Kant’s resting of morality on Freedom did not indeed commend itself to me,[8] though I did not at first see, what I now seem to see clearly, that it involves the fundamental confusion of using “freedom” in two distinct senses—“freedom” that is realised only when we do right, when reason triumphs over inclination, and “freedom” that is realised equally when we choose to do wrong, and which is apparently implied in the notion of ill-desert. What commended itself to me, in short, was Kant’s ethical principle rather than its metaphysical basis. This I briefly explain in Book iii. chap. i. § 3 [of The Methods of Ethics]. I shall go into it at more length when we come to Kant.

That whatever is right for me must be right for all persons in similar circumstances—which was the form in which I accepted the Kantian maxim—seemed to me certainly fundamental, certainly true, and not without practical importance.

But the fundamental principle seemed to me inadequate for the construction of a system of duties; and the more I reflected on it the more inadequate it appeared.

On reflection it did not seem to me really to meet the difficulty which had led me from Mill to Kant: it did not settle finally the subordination of Self-interest to Duty.

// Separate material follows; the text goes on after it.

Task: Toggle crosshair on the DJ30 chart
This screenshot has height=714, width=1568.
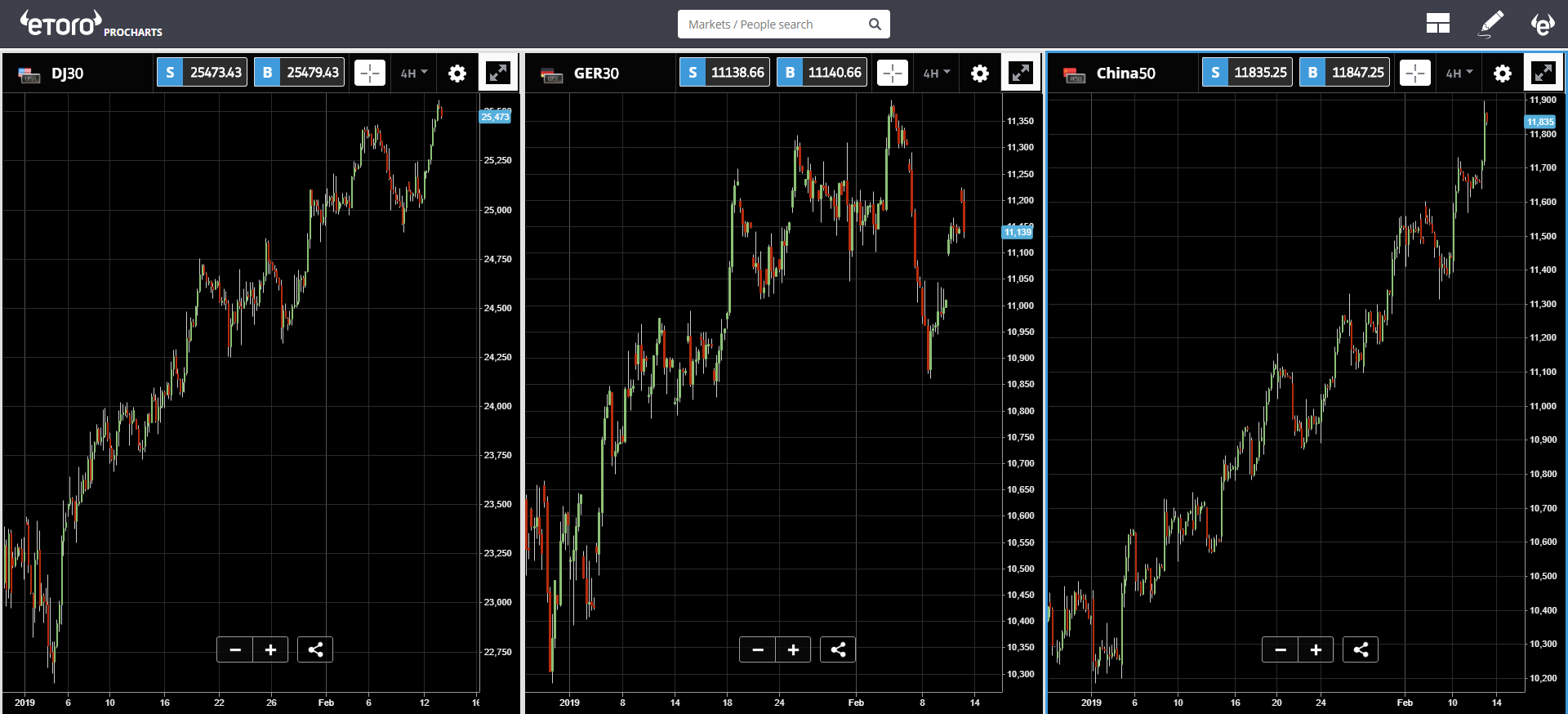Action: pyautogui.click(x=370, y=73)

For the Rational Egoist—a man who had learnt from Hobbes that Self-preservation is the first law of Nature and Self-interest the only rational basis of social morality—and in fact, its actual basis, so far as it is effective—such a thinker might accept the Kantian principle and remain an Egoist.

He might say, “I quite admit that when the painful necessity comes for another man to choose between his own happiness and the general happiness, he must as a reasonable being prefer his own, i.e. it is right for him to do this on my principle. No doubt, as I probably do not sympathise with him in particular any more than with other persons, I as a disengaged spectator should like him to sacrifice himself to the general good: but I do not expect him to do it, any more than I should do it myself in his place.”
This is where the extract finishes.